> YOUR OBJECTIVE:
Rewrite the items below, replacing each "How do I perform" with "How do I carry out" and leaving everything else unchanged.

++++++++

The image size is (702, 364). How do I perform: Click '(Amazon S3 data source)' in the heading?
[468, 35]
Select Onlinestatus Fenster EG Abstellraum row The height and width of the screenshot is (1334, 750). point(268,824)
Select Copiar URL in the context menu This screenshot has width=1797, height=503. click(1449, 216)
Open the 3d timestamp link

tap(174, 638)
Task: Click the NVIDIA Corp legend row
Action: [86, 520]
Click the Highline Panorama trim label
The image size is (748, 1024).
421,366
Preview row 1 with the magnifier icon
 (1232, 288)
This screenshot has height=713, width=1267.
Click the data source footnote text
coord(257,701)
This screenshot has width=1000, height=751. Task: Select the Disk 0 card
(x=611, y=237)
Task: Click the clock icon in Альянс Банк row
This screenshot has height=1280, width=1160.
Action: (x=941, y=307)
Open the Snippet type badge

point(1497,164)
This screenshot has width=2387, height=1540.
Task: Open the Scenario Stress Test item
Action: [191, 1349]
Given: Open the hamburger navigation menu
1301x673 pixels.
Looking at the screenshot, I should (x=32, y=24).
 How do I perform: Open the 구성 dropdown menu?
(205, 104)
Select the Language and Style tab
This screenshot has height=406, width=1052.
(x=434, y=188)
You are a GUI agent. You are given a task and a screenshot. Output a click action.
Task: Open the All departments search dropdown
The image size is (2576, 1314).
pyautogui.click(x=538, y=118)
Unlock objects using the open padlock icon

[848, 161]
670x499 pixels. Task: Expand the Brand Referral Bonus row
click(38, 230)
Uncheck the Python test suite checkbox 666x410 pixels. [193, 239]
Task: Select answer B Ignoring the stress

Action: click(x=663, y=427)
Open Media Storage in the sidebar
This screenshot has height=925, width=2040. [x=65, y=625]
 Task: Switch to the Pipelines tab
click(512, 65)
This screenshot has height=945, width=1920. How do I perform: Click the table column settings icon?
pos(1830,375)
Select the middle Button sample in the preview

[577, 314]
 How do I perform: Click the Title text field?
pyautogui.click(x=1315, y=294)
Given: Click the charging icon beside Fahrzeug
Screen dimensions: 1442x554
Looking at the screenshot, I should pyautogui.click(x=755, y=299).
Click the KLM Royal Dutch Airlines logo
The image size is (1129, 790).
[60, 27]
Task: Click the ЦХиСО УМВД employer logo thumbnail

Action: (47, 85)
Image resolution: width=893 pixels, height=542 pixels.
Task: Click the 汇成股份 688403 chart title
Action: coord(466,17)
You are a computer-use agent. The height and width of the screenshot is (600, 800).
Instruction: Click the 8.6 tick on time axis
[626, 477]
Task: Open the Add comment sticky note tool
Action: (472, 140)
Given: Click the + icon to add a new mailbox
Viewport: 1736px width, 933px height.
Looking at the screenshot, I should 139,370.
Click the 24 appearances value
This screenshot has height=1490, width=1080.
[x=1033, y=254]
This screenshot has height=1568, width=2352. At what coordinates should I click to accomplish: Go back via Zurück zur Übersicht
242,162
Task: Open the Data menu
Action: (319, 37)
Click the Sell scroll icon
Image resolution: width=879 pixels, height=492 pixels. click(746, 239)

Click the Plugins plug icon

++++++++

> EXERCISE RESULT:
The image size is (702, 364). How do I carry out: Click '(Amazon S3 data source)' in the heading?
[468, 35]
Select Onlinestatus Fenster EG Abstellraum row The height and width of the screenshot is (1334, 750). point(268,824)
Select Copiar URL in the context menu This screenshot has width=1797, height=503. click(1449, 216)
Open the 3d timestamp link

tap(174, 638)
Task: Click the NVIDIA Corp legend row
Action: [86, 520]
Click the Highline Panorama trim label
The image size is (748, 1024).
421,366
Preview row 1 with the magnifier icon
 (1232, 288)
This screenshot has height=713, width=1267.
Click the data source footnote text
coord(257,701)
This screenshot has width=1000, height=751. Task: Select the Disk 0 card
(x=611, y=237)
Task: Click the clock icon in Альянс Банк row
This screenshot has height=1280, width=1160.
Action: (x=941, y=307)
Open the Snippet type badge

point(1497,164)
This screenshot has width=2387, height=1540.
Task: Open the Scenario Stress Test item
Action: [191, 1349]
Given: Open the hamburger navigation menu
1301x673 pixels.
Looking at the screenshot, I should (x=32, y=24).
 How do I carry out: Open the 구성 dropdown menu?
(205, 104)
Select the Language and Style tab
This screenshot has height=406, width=1052.
(x=434, y=188)
You are a GUI agent. You are given a task and a screenshot. Output a click action.
Task: Open the All departments search dropdown
The image size is (2576, 1314).
pyautogui.click(x=538, y=118)
Unlock objects using the open padlock icon

[848, 161]
670x499 pixels. Task: Expand the Brand Referral Bonus row
click(38, 230)
Uncheck the Python test suite checkbox 666x410 pixels. [193, 239]
Task: Select answer B Ignoring the stress

Action: click(x=663, y=427)
Open Media Storage in the sidebar
This screenshot has height=925, width=2040. [x=65, y=625]
 Task: Switch to the Pipelines tab
click(512, 65)
This screenshot has height=945, width=1920. How do I carry out: Click the table column settings icon?
pos(1830,375)
Select the middle Button sample in the preview

[577, 314]
 How do I carry out: Click the Title text field?
pyautogui.click(x=1315, y=294)
Given: Click the charging icon beside Fahrzeug
Screen dimensions: 1442x554
Looking at the screenshot, I should pyautogui.click(x=755, y=299).
Click the KLM Royal Dutch Airlines logo
The image size is (1129, 790).
[60, 27]
Task: Click the ЦХиСО УМВД employer logo thumbnail

Action: (47, 85)
Image resolution: width=893 pixels, height=542 pixels.
Task: Click the 汇成股份 688403 chart title
Action: coord(466,17)
You are a computer-use agent. The height and width of the screenshot is (600, 800).
Instruction: Click the 8.6 tick on time axis
[626, 477]
Task: Open the Add comment sticky note tool
Action: (472, 140)
Given: Click the + icon to add a new mailbox
Viewport: 1736px width, 933px height.
Looking at the screenshot, I should 139,370.
Click the 24 appearances value
This screenshot has height=1490, width=1080.
[x=1033, y=254]
This screenshot has height=1568, width=2352. At what coordinates should I click to accomplish: Go back via Zurück zur Übersicht
242,162
Task: Open the Data menu
Action: (319, 37)
Click the Sell scroll icon
Image resolution: width=879 pixels, height=492 pixels. click(746, 239)

Click the Plugins plug icon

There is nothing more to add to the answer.